Material for the task section start
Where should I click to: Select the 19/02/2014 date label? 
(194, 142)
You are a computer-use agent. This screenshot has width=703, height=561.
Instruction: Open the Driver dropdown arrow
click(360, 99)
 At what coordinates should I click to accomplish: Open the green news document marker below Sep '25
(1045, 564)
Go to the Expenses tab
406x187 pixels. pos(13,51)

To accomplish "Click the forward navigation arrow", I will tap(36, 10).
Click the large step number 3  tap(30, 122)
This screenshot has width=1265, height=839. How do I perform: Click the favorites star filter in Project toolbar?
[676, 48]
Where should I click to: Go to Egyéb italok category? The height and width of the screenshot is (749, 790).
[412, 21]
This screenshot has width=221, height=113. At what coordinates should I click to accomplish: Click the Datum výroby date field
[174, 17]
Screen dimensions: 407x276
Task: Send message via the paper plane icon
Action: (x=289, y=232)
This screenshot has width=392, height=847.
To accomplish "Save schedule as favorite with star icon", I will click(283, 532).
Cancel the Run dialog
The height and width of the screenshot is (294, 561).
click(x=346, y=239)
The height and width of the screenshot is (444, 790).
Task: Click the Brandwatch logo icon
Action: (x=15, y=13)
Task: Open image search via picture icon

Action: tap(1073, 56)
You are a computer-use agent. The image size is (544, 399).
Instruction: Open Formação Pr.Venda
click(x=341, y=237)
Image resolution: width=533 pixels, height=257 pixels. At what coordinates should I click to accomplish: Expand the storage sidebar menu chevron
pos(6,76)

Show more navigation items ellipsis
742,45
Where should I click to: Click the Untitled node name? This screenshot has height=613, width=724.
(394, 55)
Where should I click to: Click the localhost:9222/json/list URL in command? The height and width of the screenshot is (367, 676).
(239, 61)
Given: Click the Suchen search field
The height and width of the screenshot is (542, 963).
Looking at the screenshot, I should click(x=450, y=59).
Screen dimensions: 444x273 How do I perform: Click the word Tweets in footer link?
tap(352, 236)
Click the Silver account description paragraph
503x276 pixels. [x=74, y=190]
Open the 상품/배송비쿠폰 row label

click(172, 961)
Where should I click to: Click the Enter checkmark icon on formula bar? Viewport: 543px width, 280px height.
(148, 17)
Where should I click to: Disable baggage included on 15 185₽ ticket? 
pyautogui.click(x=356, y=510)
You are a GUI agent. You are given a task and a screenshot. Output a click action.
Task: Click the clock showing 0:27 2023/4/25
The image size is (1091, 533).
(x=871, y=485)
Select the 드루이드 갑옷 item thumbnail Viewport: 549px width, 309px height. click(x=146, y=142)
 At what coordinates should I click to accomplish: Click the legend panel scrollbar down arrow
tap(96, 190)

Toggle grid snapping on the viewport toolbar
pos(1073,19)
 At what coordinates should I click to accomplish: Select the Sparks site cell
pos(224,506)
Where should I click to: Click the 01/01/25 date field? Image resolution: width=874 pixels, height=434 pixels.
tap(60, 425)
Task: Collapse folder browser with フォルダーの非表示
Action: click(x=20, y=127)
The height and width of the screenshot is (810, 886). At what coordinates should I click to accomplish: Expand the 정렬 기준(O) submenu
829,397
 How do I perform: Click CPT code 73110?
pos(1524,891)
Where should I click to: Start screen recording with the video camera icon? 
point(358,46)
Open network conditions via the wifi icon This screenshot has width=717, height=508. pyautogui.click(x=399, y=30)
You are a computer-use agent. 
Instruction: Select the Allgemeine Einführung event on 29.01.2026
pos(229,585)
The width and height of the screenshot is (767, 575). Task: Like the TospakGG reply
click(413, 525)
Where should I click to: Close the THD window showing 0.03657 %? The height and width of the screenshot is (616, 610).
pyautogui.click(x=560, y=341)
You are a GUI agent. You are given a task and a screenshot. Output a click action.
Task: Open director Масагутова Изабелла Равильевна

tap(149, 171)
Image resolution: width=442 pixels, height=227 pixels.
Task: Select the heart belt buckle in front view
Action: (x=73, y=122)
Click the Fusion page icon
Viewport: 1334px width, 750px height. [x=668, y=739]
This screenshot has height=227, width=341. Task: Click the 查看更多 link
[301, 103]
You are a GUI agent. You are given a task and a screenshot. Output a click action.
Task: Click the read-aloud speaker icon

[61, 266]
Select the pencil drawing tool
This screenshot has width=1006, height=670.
Material for the task section end
◆ What the task requires: Give the number of lines in the data above that contain the word "computer", with no accompanying text.

◆ Result of the exercise: 3